Nintendo 64 Part 17: Loading Models
If I want to stay sane when making models for this game, I need a way to import models from a proper 3D modeling program like Blender. I recall that for JS13K 2019, I did all the models on graph paper, typing coordinates into text files, and I’m not about to repeat that experience.
Time to fire up Blender.
Modeling and Formats
FBX is the standard, it seems. I created a model in Blender and gave it four materials, each with a bright colorful diffuse color. I exported the result to FBX.
Importing and Converting With Assimp
FBX is a complicated format and I’m not about to parse it by hand, so I use a library called Assimp. Assimp is fairly powerful and still straightforward to use.
First, I iterate over the meshes in the scene, and gather them into a single mesh, deduplicating the vertexes. Assimp creates separate meshes for each of the four materials in my scene, so if I don’t do this deduplication, I’d end up with more than twice as many vertexes as I need.

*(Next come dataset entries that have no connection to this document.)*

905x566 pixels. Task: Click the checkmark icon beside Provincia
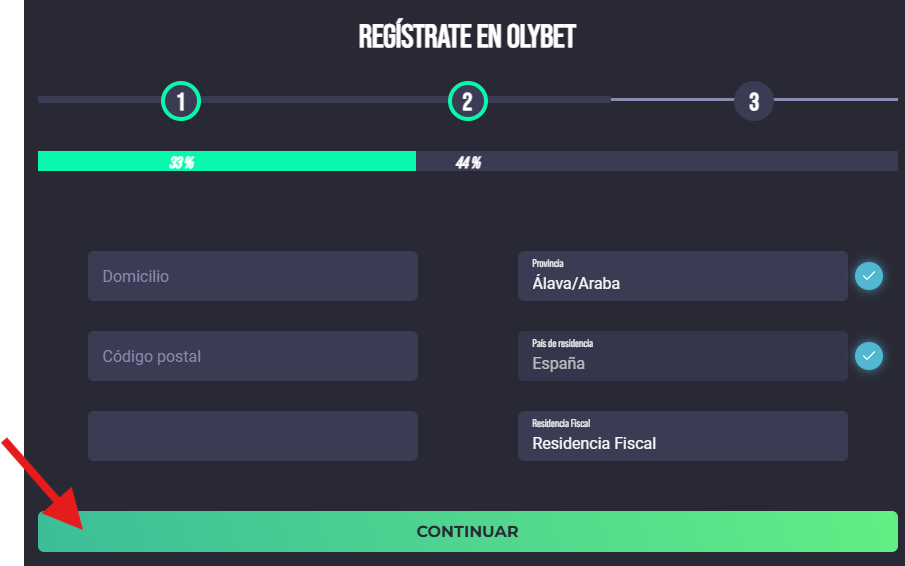pos(869,276)
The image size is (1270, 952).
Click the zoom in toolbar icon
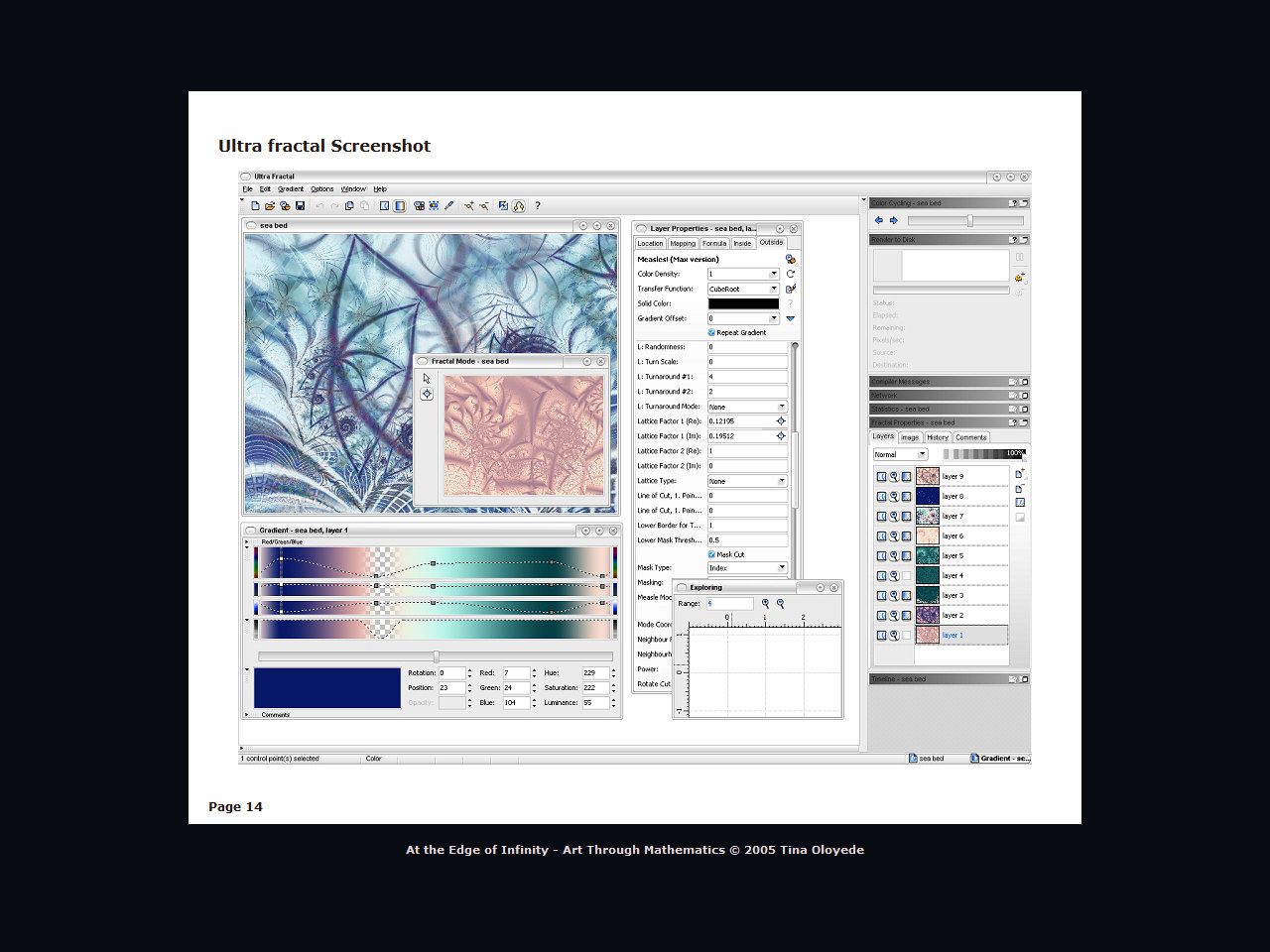(x=468, y=206)
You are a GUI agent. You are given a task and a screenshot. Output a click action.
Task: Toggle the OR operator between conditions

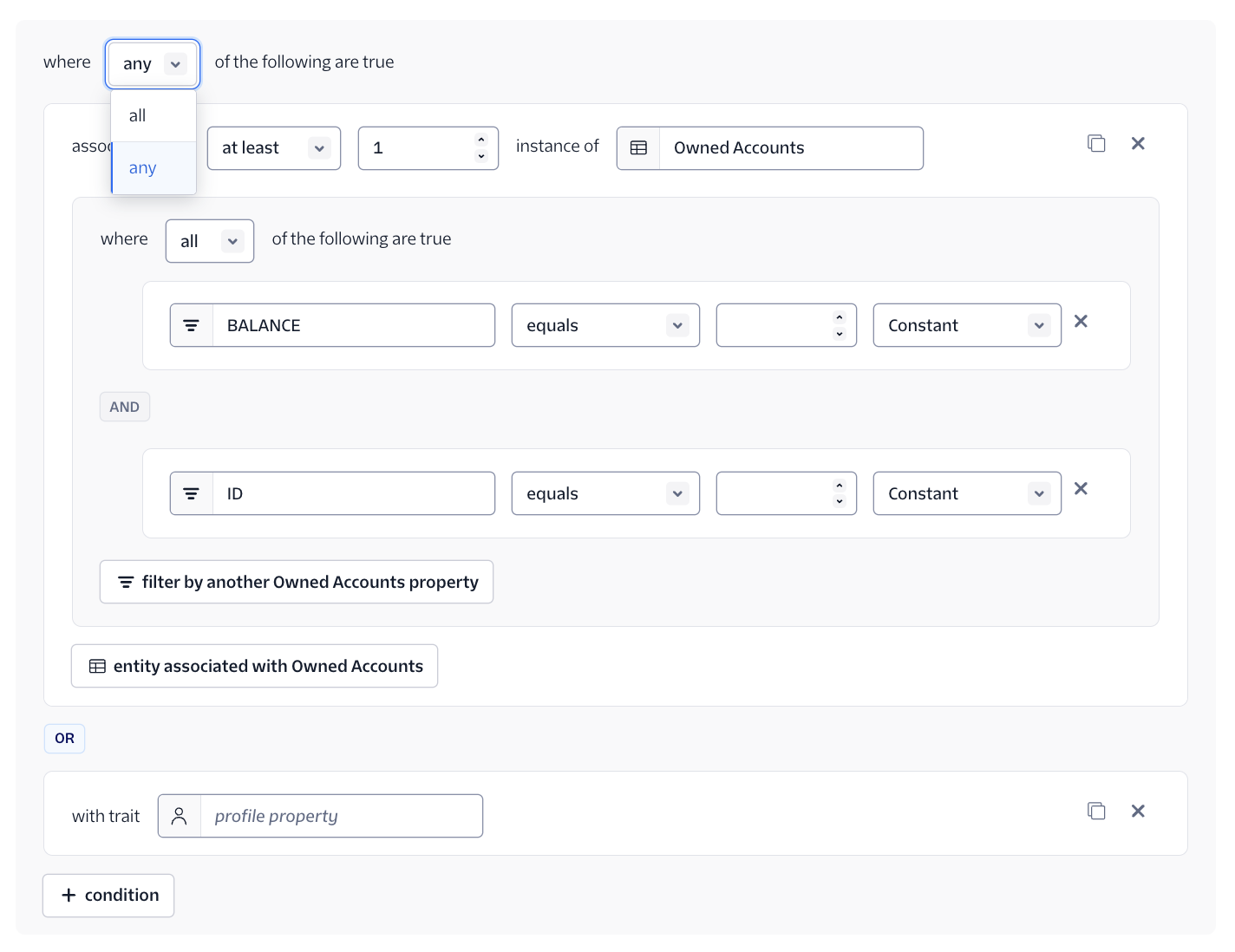point(64,739)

Once the vertexes are deduplicated, I need to figure out how to convert the triangles into display lists in a reasonable fashion. I settle for simple greedy algorithm which tries to minimize loading into the vertex cache.
You see, in a normal modern GPU, when you draw triangles on the screen, as the GPU plows through your vertexes, it keeps a copy of previously transformed vertexes in a cache in case a triangle later in the draw call uses it. This cache is called the Post Transform Cache.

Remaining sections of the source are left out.